***** SUPPLIED DATA

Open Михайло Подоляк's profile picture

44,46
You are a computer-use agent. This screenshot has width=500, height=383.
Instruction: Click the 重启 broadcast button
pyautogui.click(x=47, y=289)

**********

Top to bottom, set down the entries above word for word.

Open Михайло Подоляк's profile picture

44,46
You are a computer-use agent. This screenshot has width=500, height=383.
Instruction: Click the 重启 broadcast button
pyautogui.click(x=47, y=289)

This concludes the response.